The Reserve Bank of Australia is expected to go in the opposite direction and increase their key interest rate by 25 basis points to 5.5 percent on Wednesday. Consumer spending continues to climb despite two previous 25 basis point increases. But evidence is mounting that the rate increases are beginning to take their toll on the soaring housing sector. A problem for the export driven economy is the ever rising Australian dollar, which is discouraging investment by these industries as their products become more expensive in their key U.S. market.

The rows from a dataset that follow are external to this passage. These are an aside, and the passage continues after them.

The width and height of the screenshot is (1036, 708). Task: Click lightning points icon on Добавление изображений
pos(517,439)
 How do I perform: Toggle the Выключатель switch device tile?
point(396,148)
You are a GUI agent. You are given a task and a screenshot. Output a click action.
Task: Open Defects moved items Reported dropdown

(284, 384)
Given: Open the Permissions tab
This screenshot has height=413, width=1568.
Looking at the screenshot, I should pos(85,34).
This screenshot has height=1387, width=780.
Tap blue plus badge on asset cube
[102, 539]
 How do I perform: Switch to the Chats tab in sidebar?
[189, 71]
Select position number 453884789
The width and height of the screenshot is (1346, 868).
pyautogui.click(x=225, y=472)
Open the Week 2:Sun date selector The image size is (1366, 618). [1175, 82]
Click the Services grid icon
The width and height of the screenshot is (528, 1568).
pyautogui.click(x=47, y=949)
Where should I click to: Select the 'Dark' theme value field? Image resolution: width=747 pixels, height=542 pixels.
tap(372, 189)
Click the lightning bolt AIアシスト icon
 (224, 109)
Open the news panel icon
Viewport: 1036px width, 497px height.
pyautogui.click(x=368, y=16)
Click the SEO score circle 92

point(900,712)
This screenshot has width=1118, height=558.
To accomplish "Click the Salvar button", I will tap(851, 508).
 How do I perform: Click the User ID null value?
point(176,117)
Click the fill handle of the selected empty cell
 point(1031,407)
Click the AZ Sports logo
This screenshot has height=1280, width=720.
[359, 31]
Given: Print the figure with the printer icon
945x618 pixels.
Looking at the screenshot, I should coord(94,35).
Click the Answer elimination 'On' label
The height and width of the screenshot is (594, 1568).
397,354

Although the Bank of England is expected to increase rates again, most analysts do not expect that to happen on Thursday. Domestic demand growth in the fourth quarter was the strongest since 1999. Consumer spending is accelerating despite sluggish income gains. However, the climbing value of the pound sterling has helped the Bank defer a further increase for now.

Last - the ECB. The economy continues to give little cause for optimism. However, press reports say that a discussion of a possible interest rate decline is on the Governing Council's agenda Thursday. The debate is bound to be lively, especially now that the HICP is estimated to be significantly below the ECB's 2 percent inflation ceiling at 1.6 percent on the year. Growth in the EMU, estimated to be 0.6 percent in the fourth quarter, is below the major industrial players. The ECB's own growth estimate is expected to be lowered at this meeting. Despite this, most analysts are expecting the usual from the ECB - no change in interest rates. The press conference that follows the meeting should be interesting.